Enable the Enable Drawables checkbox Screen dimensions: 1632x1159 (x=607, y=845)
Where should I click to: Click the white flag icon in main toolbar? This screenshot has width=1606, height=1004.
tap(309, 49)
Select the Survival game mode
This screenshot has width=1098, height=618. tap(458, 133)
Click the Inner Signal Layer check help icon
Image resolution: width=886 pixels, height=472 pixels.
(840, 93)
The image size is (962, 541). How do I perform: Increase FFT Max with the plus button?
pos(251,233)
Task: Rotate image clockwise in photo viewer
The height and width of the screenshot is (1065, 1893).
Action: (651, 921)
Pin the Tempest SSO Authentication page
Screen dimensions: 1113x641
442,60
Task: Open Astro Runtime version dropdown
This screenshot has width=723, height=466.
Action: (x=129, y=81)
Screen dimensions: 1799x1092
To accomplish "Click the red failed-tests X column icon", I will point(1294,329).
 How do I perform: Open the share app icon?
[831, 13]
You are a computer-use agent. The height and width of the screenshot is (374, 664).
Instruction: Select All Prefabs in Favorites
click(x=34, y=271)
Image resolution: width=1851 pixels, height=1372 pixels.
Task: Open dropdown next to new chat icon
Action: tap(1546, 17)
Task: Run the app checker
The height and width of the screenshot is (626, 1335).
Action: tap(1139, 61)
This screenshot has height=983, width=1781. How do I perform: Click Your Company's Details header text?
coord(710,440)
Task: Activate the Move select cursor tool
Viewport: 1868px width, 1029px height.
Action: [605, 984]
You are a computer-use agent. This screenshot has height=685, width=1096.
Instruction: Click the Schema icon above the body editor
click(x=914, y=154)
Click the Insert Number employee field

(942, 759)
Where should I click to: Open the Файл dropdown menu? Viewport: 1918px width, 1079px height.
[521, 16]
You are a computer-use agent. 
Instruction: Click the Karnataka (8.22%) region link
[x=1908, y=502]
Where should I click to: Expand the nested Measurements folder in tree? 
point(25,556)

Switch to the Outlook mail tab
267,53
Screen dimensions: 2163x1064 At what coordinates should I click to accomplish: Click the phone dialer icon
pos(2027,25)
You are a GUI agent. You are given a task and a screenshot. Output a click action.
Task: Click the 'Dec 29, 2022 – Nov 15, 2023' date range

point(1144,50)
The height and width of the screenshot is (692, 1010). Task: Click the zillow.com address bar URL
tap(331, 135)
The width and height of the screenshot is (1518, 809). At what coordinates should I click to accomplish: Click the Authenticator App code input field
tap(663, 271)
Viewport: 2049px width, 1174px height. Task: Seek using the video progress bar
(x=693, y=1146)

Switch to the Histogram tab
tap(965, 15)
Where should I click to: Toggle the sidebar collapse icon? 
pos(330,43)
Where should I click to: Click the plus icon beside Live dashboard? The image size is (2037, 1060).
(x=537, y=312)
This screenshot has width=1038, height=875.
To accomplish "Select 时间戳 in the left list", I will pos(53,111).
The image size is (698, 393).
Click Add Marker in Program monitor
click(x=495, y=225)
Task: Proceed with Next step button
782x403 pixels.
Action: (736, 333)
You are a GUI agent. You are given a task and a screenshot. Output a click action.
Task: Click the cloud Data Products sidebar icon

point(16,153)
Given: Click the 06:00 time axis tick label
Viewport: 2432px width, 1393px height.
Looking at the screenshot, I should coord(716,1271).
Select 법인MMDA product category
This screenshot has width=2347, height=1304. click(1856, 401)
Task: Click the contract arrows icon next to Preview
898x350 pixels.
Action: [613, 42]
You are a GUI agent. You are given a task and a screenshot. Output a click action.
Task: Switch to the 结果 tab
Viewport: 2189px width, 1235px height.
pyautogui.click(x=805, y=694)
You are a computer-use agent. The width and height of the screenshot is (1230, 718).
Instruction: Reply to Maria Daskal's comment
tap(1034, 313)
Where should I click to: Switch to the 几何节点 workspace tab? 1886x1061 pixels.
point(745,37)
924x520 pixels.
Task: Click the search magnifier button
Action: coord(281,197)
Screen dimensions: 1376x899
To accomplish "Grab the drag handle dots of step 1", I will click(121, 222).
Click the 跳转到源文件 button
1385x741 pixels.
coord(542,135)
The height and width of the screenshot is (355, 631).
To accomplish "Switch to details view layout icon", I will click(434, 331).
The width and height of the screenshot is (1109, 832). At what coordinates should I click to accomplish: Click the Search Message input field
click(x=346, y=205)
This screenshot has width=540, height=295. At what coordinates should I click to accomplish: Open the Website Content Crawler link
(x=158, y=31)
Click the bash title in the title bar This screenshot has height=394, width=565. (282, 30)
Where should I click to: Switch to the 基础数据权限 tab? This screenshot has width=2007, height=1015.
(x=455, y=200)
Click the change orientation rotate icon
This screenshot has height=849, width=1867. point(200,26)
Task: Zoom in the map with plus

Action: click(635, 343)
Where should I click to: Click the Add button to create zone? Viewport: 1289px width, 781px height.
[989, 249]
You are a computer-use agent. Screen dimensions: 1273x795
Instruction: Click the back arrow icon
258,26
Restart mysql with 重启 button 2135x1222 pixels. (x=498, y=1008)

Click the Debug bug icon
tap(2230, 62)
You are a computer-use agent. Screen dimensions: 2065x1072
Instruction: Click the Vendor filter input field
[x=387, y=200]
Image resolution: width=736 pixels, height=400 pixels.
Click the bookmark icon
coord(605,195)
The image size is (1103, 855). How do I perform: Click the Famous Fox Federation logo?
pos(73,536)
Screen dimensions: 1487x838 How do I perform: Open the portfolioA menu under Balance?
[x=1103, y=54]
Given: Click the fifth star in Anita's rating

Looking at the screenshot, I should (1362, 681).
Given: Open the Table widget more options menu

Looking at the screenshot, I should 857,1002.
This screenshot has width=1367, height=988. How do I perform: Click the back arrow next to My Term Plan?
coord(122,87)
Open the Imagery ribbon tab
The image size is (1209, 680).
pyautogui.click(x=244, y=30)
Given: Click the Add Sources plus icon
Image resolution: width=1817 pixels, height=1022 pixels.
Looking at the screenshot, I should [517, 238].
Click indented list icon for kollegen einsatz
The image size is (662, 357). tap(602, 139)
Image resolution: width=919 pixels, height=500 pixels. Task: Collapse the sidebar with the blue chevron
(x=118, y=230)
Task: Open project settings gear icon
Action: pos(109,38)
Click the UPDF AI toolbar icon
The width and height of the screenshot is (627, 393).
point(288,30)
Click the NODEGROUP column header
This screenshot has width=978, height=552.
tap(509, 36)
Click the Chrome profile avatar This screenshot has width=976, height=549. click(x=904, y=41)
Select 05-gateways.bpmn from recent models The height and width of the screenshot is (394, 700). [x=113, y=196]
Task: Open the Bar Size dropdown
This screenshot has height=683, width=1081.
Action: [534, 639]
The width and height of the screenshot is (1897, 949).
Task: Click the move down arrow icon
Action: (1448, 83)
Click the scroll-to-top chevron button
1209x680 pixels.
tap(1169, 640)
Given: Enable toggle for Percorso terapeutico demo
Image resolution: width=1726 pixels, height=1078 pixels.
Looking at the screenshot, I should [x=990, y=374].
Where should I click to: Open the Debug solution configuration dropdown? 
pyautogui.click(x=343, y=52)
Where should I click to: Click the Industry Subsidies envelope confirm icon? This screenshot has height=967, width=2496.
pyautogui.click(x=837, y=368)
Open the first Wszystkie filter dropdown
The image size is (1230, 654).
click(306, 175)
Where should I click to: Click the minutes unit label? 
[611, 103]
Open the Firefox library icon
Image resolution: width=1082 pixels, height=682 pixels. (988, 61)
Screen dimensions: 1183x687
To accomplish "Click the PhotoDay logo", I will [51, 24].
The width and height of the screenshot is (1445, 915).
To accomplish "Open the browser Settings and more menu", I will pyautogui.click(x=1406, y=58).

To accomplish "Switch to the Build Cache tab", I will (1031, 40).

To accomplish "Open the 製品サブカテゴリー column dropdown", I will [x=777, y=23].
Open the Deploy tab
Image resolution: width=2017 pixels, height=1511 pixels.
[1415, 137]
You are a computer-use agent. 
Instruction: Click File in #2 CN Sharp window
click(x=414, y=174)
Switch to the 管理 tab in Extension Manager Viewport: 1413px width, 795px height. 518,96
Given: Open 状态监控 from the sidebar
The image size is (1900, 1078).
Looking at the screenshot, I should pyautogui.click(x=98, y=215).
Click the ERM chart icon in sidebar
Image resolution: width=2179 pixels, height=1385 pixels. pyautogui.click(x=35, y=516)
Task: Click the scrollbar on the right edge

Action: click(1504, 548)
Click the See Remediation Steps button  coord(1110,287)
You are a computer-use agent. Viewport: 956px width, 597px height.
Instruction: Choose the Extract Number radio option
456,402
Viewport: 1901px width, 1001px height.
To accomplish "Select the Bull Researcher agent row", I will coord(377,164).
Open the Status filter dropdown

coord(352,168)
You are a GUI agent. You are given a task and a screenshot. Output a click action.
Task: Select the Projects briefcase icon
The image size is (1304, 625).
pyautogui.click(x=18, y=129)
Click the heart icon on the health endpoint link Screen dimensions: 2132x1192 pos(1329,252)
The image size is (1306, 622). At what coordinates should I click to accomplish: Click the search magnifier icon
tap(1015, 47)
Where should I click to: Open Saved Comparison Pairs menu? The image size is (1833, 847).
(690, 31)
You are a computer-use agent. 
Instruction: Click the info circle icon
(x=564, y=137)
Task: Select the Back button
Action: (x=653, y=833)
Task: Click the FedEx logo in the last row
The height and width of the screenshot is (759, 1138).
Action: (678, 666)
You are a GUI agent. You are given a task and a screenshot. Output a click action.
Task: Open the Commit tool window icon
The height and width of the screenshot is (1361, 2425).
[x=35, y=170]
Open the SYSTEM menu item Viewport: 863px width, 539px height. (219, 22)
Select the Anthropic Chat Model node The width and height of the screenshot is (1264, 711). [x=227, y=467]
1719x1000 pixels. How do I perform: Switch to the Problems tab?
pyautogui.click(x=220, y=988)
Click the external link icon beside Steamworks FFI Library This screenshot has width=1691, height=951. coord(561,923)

┄┄┄┄┄┄┄┄┄┄

**Aim of the exercise:**
Find every line in the records that has the string "Enable", then state how many there are and nothing else.

**Exercise answer:**
2